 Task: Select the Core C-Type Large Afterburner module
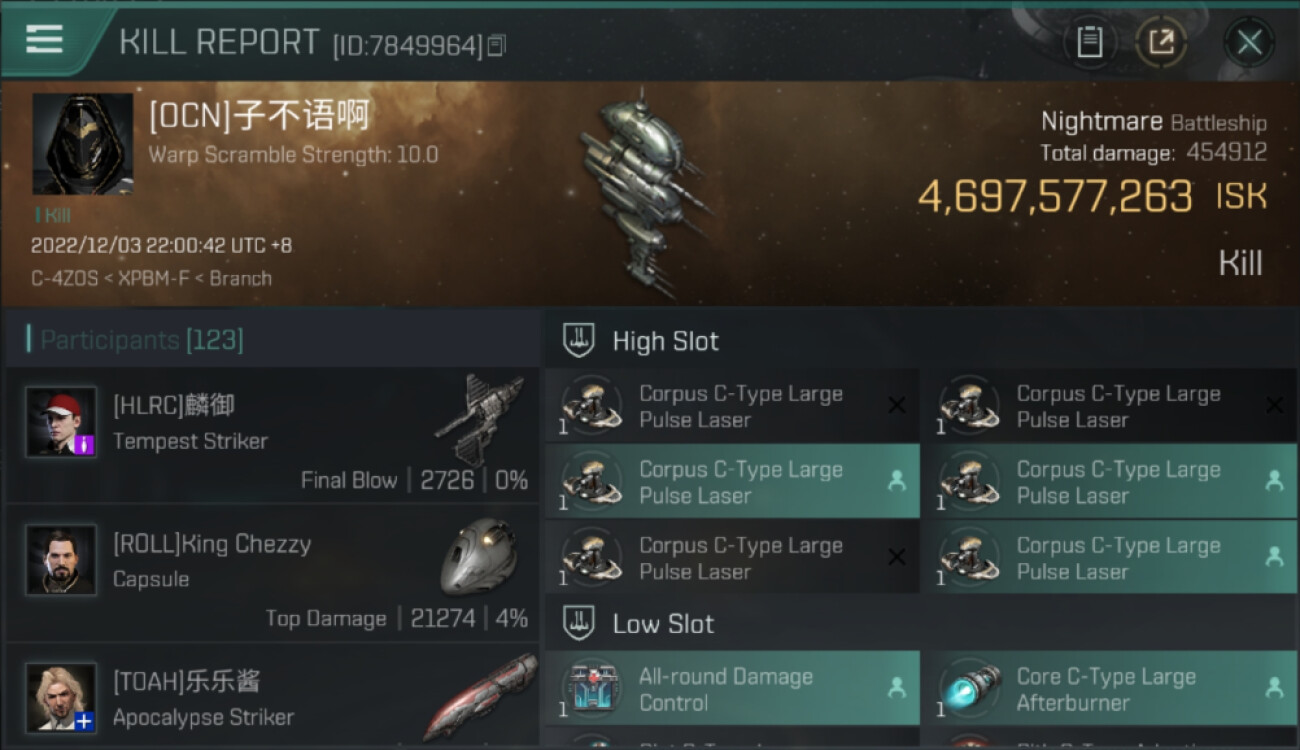1110,688
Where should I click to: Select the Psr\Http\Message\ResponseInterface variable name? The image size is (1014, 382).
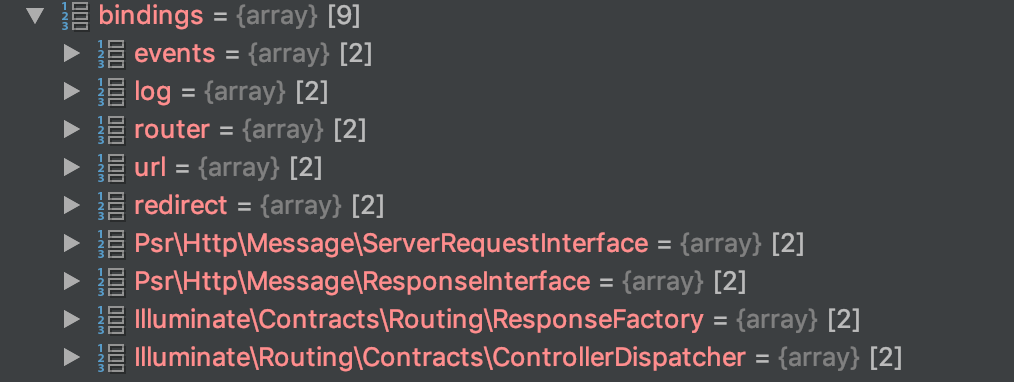pos(362,282)
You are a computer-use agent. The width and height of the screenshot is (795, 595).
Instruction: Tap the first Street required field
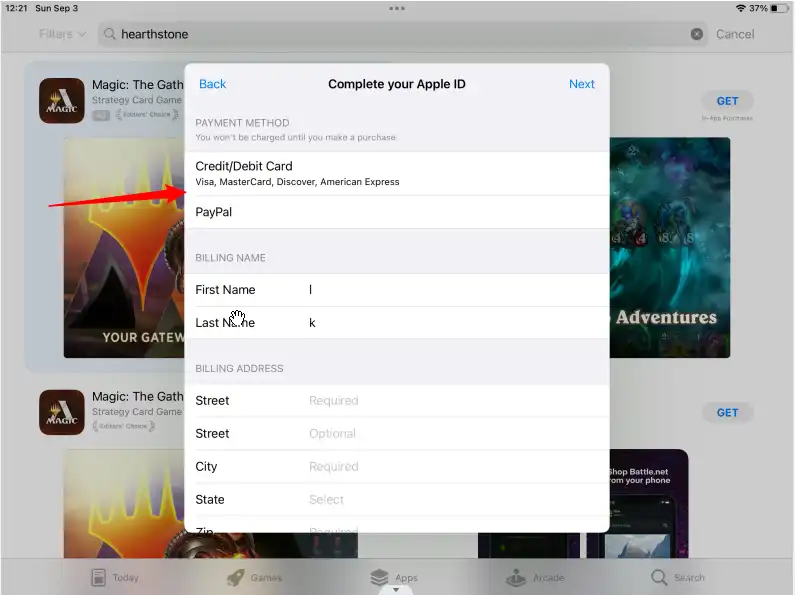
______
Print all the rows above word for word, but leave the pictures out.

Result for this exercise:
 Task: Select the Core C-Type Large Afterburner module
1110,688
Where should I click to: Select the Psr\Http\Message\ResponseInterface variable name? The image size is (1014, 382).
pos(362,282)
You are a computer-use agent. The width and height of the screenshot is (795, 595).
Instruction: Tap the first Street required field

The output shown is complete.